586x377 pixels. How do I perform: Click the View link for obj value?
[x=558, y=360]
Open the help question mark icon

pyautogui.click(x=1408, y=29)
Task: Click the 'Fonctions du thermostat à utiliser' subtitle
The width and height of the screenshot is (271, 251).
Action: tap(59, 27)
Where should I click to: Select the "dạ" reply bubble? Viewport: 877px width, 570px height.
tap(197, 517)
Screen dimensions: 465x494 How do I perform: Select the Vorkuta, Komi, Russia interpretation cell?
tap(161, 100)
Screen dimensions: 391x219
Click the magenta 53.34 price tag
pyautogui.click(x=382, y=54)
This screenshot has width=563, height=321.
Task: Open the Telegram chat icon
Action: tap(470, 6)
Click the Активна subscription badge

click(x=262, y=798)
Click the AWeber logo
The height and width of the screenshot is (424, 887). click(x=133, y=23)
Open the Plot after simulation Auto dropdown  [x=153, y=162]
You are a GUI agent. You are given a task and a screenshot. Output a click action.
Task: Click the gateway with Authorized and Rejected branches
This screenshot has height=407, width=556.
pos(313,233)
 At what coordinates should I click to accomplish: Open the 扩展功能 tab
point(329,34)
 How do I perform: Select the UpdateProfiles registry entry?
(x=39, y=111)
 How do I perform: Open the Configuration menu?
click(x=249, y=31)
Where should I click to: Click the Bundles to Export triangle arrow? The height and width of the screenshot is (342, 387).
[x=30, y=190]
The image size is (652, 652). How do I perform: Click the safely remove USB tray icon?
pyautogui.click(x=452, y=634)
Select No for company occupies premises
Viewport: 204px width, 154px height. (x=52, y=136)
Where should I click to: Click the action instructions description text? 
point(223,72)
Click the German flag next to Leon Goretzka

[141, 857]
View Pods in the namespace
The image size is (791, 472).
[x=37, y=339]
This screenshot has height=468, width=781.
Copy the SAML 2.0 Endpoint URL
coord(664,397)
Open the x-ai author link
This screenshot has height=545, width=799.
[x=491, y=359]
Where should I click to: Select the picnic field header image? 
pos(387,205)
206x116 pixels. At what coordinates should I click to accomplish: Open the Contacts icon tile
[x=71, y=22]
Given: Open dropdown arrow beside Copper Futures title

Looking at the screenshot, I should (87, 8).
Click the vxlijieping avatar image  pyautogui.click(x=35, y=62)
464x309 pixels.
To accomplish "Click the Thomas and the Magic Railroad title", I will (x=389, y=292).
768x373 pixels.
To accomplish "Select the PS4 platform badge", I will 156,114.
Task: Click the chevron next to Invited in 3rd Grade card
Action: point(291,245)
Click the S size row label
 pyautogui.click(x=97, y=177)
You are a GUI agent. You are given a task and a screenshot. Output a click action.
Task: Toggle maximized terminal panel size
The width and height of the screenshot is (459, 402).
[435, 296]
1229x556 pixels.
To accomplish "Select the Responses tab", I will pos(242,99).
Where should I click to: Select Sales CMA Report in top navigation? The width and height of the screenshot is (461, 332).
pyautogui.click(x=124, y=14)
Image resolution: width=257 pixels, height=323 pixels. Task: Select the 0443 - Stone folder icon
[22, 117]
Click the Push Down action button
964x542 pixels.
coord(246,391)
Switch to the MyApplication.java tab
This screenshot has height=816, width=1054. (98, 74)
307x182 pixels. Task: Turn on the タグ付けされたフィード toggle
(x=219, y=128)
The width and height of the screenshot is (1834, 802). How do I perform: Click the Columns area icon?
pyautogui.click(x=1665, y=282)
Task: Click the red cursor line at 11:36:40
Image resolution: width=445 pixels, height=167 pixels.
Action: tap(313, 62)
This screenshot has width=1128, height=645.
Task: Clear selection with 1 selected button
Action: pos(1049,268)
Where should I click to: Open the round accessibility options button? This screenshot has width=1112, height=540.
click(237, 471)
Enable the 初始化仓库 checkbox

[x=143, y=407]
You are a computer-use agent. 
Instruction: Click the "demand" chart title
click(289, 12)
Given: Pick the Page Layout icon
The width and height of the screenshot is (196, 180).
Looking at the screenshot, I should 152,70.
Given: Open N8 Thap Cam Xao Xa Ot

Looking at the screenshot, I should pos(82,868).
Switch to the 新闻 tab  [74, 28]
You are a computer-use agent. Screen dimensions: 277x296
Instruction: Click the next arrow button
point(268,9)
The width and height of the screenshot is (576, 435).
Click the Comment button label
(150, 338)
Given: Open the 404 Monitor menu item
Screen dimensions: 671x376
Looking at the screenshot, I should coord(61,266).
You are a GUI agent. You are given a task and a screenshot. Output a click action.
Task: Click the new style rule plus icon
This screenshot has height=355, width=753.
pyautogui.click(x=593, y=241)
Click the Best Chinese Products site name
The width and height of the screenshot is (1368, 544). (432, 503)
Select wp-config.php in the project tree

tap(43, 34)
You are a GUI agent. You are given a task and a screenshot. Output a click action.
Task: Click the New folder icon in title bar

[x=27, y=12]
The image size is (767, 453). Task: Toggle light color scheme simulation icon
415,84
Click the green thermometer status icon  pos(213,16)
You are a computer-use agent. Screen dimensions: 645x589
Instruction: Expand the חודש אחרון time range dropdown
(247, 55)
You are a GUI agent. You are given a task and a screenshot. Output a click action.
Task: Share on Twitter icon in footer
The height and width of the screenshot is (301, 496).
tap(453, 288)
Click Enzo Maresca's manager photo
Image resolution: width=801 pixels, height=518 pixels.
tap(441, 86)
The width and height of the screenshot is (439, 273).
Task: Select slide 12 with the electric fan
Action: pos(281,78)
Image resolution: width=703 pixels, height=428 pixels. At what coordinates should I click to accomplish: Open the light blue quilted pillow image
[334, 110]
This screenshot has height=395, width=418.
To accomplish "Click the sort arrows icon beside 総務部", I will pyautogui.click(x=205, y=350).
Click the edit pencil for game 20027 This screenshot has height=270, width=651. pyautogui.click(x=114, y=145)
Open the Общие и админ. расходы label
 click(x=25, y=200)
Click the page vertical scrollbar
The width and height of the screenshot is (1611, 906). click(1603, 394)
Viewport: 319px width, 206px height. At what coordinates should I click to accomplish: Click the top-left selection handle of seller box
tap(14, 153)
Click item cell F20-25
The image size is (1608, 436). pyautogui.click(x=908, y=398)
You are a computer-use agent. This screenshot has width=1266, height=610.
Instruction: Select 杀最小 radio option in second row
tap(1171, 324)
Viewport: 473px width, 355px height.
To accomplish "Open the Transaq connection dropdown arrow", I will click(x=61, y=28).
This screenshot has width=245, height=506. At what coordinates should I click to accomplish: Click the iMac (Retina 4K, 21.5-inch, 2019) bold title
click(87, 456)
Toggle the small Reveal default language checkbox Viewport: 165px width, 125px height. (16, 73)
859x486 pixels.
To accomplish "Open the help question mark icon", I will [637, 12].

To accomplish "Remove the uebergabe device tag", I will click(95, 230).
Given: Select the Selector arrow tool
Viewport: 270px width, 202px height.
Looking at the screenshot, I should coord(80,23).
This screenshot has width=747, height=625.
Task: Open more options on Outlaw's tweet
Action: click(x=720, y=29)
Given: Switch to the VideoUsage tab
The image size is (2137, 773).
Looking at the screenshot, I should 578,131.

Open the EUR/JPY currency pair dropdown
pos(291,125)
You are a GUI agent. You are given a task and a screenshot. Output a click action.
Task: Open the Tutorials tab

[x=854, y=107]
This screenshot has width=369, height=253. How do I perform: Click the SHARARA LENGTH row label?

◇ ◇ ◇ ◇ ◇ ◇ ◇

◆ What is required: How many lines of the records above contain the word "beside"? Give only the number.

◆ Response to this exercise: 2